Distinct immune signatures in chronic lymphocytic leukemia (CLL) and Richter’s syndrome (RS).

Authors

null

Yucai Wang

Mayo Clinic, Rochester, MN

Yucai Wang , Sutapa Sinha , Haidong Dong , Charla Secreto , Timothy Call , Sameer Ashok Parikh , Jose Francisco Leis , Karen Rech , Andew L. Feldman , Saad Kenderian , Neil E. Kay , Stephen M. Ansell , Rong He , Wei Ding

Organizations

Mayo Clinic, Rochester, MN, Mayo Clinic, Scottsdale, AZ

Research Funding

NIH

Background: Immune checkpoint blockade with PD-1 inhibitor pembrolizumab was effective in RS but not CLL in a phase 2 study (NCT02332980). Analyzing the immune signatures including PD-L1 expression and T cell diversity is important for understanding the differential responses. Methods: 15 CLL and 14 RS patients in NCT02332980 were included. Expression of PD-L1 in lymph node (LN) was analyzed by immunohistochemistry staining. Peripheral blood (PB) and LN T cell diversity was analyzed using the ImmunoSEQ platform (Adaptive Biotechnology), which quantifies the clonailty of T cells by deep sequencing of the CDR3 region of T cell receptor (TCR). Data analysis (Student’s t-test and Mann-Whiney U test) was done by GraphPad Prism (v7). Results: PD-L1 expression was significantly lower in CLL (n = 6) vs RS (n = 12) patients (mean 5.5% vs 22.9%, P= 0.003). A control CLL cohort (n = 11, Mayo CLL tissue registry) also had lower PD-L1 expression (7.7%, P= 0.002 vs RS). RS Patients progressed on ibrutinib or chemotherapy had similar PD-L1 expression (25.3% vs 19.6%, P= 0.416).

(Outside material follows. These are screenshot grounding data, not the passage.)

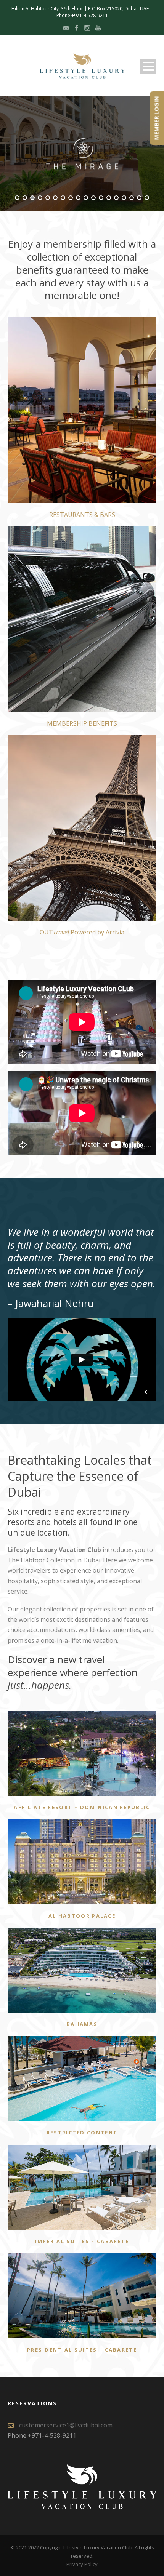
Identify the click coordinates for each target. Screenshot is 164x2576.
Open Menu (148, 66)
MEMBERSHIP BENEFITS (82, 723)
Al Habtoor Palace (82, 1915)
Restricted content (82, 2132)
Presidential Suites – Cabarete (82, 2349)
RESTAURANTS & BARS (82, 514)
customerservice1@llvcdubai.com (66, 2425)
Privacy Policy (82, 2564)
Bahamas (82, 2024)
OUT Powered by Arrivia (82, 932)
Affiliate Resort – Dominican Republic (82, 1807)
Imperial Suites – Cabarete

PB TCR clonality at trial baseline was significantly lower in RS (n = 13) vs CLL (n = 13) patients (median 0.098 vs 0.342, P= 0.026). Patients progressed on ibrutinib or chemotherapy had similar TCR clonality (CLL: 0.34 vs 0.24, P= 0.524; RS: 0.11 vs 0.09, P= 0.534). 5 RS patients achieved an objective response (1 CR, 2 PR, 1 CMR and 1 PMR), 4 of which were after progression on ibrutinib. For CLL patients, only 1 nodal reduction was seen. 4 RS patients had prior CLL samples available for TCR analysis. 2 patients had a notable decrease of TCR clonality (0.21-0.04 and 0.17-0.03) from CLL (PB) to RS state (LN), and achieved CR and PR, respectively. 2 other patients with stable clonality (0.04-0.05 and 0.03-0.08) had SD and PMR, respectively. PB TCR clonality did not change significantly with pembrolizumab (CLL [n = 11]: P= 0.775; RS [n = 11]: P= 0.830; paired t-test). Conclusions: RS patients had higher expression of PD-L1 and lower TCR clonality (more diverse T cells) compared with CLL patients. The distinct immune signatures may explain their differential responses to PD-1 blockade. The dynamic changes of TCR clonality during Richter’s transformation may predict a response to PD-1 blockade.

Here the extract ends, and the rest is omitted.